**Your assignment**
Repeat only the stretch of lines below that runs from the line with "Viewport: 545px width, 402px height." through the line with "Play the blue", unaltered.

**Excerpted records**
########
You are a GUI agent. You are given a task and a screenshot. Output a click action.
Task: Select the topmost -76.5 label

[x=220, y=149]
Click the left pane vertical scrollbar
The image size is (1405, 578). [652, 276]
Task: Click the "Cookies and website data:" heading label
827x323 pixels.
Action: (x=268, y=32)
########
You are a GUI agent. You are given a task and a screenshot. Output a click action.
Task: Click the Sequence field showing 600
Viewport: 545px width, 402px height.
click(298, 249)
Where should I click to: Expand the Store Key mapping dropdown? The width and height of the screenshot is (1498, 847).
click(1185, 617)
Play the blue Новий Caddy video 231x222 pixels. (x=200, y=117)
########
**Result of the exercise**
Viewport: 545px width, 402px height.
click(298, 249)
Where should I click to: Expand the Store Key mapping dropdown? The width and height of the screenshot is (1498, 847).
click(1185, 617)
Play the blue Новий Caddy video 231x222 pixels. (x=200, y=117)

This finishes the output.